Quick Start Guides - Overview

As a beginner with FPGAs it might take a lot of time to learn about the different concepts to setup the environment, compile code and actually run it on an FPGA. The good news is, that most of the knowledge can be boiled down to 6 steps that are very similar for the different development flows. We have created Quick Start Guides to walk you walk you through the six steps with examples using the latest tools.

The general structure of the quick start guides is the following:

1. Get Example Code

All development flows are shipped with design examples. In this step you learn how to get the code and the structure of the examples.

2. Setup the Environment

All development flows are loaded with modules. In this step you learn which modules are required to establish a working environment.

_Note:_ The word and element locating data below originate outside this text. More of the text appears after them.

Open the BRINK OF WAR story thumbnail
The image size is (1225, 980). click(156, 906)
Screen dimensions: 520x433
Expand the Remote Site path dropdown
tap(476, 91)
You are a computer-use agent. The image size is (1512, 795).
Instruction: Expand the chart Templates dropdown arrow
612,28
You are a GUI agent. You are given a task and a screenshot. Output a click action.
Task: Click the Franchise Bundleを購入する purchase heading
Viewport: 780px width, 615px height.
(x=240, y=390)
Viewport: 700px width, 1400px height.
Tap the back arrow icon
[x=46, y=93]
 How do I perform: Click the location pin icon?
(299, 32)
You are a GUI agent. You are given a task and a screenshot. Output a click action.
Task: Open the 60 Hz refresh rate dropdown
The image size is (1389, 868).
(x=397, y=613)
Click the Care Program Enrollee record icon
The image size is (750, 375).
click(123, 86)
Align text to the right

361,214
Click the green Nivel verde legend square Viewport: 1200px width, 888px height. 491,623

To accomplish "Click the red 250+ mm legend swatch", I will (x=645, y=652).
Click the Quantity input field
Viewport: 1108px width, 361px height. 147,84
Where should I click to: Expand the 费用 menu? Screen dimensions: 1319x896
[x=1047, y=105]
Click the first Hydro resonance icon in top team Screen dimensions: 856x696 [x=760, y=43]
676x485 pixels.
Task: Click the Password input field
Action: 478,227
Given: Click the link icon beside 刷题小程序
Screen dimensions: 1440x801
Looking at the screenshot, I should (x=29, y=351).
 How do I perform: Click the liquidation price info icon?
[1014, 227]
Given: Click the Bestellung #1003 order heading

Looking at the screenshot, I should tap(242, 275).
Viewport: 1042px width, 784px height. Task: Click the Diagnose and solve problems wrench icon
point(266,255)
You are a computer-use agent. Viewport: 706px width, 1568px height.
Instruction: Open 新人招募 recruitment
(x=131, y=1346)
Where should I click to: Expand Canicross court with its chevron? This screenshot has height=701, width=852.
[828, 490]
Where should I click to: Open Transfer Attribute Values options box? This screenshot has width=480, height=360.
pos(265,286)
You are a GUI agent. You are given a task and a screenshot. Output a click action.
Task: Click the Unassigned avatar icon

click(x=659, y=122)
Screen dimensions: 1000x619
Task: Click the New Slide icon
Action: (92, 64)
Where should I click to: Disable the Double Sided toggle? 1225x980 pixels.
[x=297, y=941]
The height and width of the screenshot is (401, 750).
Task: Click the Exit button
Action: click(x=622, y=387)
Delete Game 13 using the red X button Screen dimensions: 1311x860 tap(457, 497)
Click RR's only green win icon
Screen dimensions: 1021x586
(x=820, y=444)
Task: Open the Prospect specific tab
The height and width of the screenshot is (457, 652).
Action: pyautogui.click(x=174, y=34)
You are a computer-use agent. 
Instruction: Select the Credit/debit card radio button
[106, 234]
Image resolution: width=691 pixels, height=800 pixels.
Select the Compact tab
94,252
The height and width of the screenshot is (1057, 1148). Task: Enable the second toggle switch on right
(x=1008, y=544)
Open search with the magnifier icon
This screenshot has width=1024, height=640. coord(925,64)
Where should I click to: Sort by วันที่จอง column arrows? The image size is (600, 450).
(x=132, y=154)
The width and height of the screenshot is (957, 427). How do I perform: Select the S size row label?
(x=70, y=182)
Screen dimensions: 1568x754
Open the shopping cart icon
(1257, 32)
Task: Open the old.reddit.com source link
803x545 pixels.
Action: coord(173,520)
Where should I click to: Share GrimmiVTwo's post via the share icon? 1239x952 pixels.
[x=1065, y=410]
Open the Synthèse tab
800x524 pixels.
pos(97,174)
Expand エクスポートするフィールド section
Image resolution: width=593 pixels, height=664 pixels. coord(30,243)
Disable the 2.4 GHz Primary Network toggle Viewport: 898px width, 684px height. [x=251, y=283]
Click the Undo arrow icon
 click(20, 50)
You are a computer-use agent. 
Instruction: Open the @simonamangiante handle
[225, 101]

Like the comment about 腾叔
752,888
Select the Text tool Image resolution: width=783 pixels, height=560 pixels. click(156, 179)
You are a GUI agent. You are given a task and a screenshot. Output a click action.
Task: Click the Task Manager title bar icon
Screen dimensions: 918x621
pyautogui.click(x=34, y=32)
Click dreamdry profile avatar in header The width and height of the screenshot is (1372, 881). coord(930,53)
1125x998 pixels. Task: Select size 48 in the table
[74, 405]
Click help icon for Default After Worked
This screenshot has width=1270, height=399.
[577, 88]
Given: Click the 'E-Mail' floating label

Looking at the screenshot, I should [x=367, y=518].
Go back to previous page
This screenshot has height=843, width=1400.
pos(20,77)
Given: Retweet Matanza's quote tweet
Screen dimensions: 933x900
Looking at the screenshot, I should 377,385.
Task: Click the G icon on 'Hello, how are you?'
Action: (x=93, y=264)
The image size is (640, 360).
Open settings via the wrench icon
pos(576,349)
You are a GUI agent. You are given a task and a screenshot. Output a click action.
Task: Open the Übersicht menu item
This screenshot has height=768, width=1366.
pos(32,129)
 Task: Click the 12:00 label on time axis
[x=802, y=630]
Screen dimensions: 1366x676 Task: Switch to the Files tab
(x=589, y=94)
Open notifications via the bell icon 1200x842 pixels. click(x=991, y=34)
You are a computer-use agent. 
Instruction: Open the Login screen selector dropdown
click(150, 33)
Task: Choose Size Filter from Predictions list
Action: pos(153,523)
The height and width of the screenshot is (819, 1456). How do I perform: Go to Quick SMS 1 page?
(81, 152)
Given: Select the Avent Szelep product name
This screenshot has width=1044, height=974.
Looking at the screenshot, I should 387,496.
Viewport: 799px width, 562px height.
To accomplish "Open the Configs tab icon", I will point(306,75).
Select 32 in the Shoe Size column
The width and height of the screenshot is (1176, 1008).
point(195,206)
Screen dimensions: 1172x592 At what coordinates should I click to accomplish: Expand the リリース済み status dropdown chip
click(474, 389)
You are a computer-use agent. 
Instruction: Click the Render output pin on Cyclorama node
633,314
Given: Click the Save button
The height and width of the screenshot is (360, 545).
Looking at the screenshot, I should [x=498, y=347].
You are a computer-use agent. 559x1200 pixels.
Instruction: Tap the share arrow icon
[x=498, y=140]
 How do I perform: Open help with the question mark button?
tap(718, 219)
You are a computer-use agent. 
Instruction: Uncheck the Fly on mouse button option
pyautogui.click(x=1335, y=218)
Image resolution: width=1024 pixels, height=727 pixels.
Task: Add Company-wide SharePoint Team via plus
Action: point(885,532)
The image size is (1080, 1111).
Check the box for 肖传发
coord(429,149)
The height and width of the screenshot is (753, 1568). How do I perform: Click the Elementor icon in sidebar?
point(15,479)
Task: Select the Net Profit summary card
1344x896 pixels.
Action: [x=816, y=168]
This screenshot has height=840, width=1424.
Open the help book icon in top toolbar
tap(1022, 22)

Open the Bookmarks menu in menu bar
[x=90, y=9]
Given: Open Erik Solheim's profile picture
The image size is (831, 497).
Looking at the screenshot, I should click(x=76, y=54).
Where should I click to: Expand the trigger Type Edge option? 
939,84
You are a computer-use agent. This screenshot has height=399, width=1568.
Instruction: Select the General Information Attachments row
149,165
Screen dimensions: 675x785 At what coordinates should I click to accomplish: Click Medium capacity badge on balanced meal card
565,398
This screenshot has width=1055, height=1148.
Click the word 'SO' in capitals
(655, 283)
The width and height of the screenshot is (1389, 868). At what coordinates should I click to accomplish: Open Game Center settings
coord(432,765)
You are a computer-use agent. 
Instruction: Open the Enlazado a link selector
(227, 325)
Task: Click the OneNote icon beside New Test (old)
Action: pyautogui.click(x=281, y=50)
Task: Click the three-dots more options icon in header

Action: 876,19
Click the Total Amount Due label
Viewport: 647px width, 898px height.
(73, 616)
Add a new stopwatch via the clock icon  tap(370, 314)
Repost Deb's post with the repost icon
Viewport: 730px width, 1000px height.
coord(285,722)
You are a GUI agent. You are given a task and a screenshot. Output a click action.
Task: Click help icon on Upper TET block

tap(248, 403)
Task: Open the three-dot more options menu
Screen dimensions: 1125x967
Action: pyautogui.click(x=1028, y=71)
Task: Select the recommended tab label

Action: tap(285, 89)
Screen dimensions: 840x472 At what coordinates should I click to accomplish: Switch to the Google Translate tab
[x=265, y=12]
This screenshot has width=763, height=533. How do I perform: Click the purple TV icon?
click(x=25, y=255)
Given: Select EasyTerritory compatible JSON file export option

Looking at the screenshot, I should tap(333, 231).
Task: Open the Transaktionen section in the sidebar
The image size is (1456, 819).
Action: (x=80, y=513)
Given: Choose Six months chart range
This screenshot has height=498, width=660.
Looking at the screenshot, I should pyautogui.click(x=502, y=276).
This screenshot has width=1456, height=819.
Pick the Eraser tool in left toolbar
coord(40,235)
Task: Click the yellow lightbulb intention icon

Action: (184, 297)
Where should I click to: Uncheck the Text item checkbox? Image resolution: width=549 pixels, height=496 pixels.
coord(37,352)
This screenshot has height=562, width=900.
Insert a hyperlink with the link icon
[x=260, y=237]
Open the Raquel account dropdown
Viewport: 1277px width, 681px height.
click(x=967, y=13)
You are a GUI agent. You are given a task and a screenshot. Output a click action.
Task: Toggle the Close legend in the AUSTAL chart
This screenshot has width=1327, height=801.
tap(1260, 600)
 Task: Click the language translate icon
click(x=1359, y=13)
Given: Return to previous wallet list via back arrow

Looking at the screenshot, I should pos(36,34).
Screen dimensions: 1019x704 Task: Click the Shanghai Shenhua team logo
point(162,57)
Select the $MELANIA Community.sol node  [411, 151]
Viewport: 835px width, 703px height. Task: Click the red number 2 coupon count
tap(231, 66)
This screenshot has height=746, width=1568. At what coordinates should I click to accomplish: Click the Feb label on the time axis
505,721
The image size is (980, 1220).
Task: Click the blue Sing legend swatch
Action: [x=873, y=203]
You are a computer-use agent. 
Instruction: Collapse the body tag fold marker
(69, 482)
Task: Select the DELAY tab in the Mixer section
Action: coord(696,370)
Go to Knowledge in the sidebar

3. Build and Execute in Emulation

Build and execute in emulation: Most of the FPGA code development will be done in emulation (run the code on CPU), because the actual FPGA code generation is very time consuming. In this step you learn how to build and run the code in emulation.

4. Create and Inspect Reports

Reports can be generated quickly during code compilation. It is crucial for any efficient FPGA development process to analyze reports regularly prior to actual hardware builds. In this step you learn how to generate the reports and which indicators are good starting point to estimate the efficiency on an actual FPGA.

5. Build the Hardware Design

The hardware build step (so-called hardware synthesis) can take lots of time and compute resources. In this step you learn how to create batch scripts to submit the synthesis job to the slurm workload manager.

6. Execute Design on FPGA Hardware

After the hardware synthesis, we can allocate an FPGA node for execution. In this step you learn how to allocate a correctly configured FPGA node that matches the soft- and hardware requirements.